You are now entering Ad Space, a realm of commercials, brought before us so we might examine how they work, and discuss why we both love and hate them so. So it is written …

The Product:
Mike Gravel’s 2008 Presidential campaign

The Promotion:

The Pitch:

It’s been a while since we covered a political campaign commercial here on Ad Space. Last time was when Herman Cain promoted their anti-stimulus policies by seemingly killing some cute animals. I made that selection back then because, while most campaign ads are all kinds of irritating, Cain’s approach was so utterly bizarre, it made for a fascinating watch. I’m letting that same impulse guide me today, as we look at perhaps the most infamously strange campaign ad in U.S. history.

We begin with a solid minute of former Senator Mike Gravel staring into the camera with no expression. Then they pick up a stone and throw it into a lake. Then … they just walk away, and the camera keeps running for another minute and a half as the guy it’s supposed to be promoting recedes further and further into the distance. And throughout the whole thing, not a single word is spoken – not one tidbit of information is offered about who this guy is or what, exactly, is being promoted here, beyond the web address “” appearing at the end.

It’s, like, an anti-ad. Not only does it not tell anyone why they should vote for Mike Gravel, but if you were one the dozens of Americans who did want to vote for Mike Gravel (or even just knew who Mike Gravel was), you might be feeling a little more uncertain about that if this is the sorta ad they’d greenlight.

Lots of reporters and pundits took notice of this bizarre ad, and contacted Gravel wanting to know just what the thing was about. And Gravel spun them a story about it being a metaphor, about how throwing the rock into the water showed how one man could cause ripples that make change and such-like.

That was total B.S.

Years later, Gravel would explain that the ad was entirely the brainchild of a couple 24-year-old artists from Southern California.
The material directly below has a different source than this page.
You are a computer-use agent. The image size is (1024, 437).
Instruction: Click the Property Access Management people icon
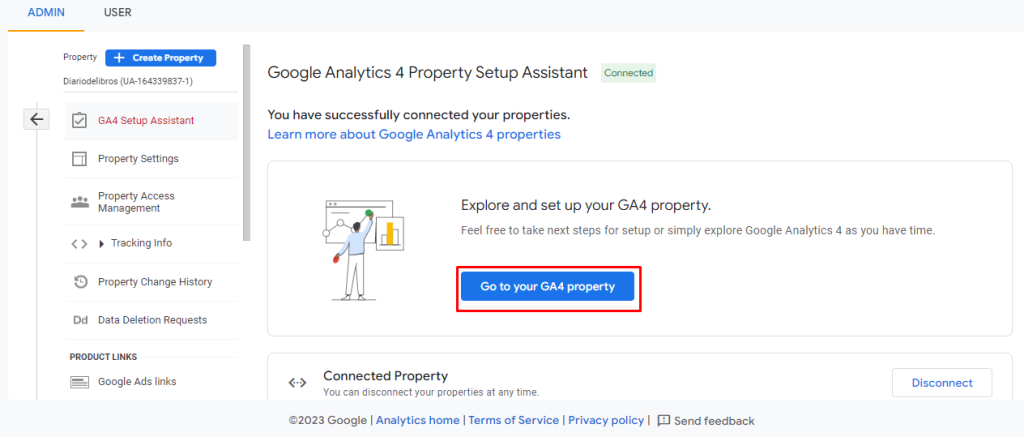pos(80,202)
The politician let them design the ad as they saw fit, despite admitting, “I didn’t understand it”. But, of course, they couldn’t say that to reporters while the campaign was still on – you don’t want people to think of you as the President who’ll leave safeguarding nuclear launch codes to the same teenage neighbor they got to set up their Internet router.

And why did those guys Gravel hired design such a bizarre, confusing ad? Well, those were the early days of YouTube and viral videos, and they were looking to make something weird enough that people would share it with their friends and go, “WTF is this?”

And, hey, we’re still talking about it fifteen years later, so: Mission Accomplished.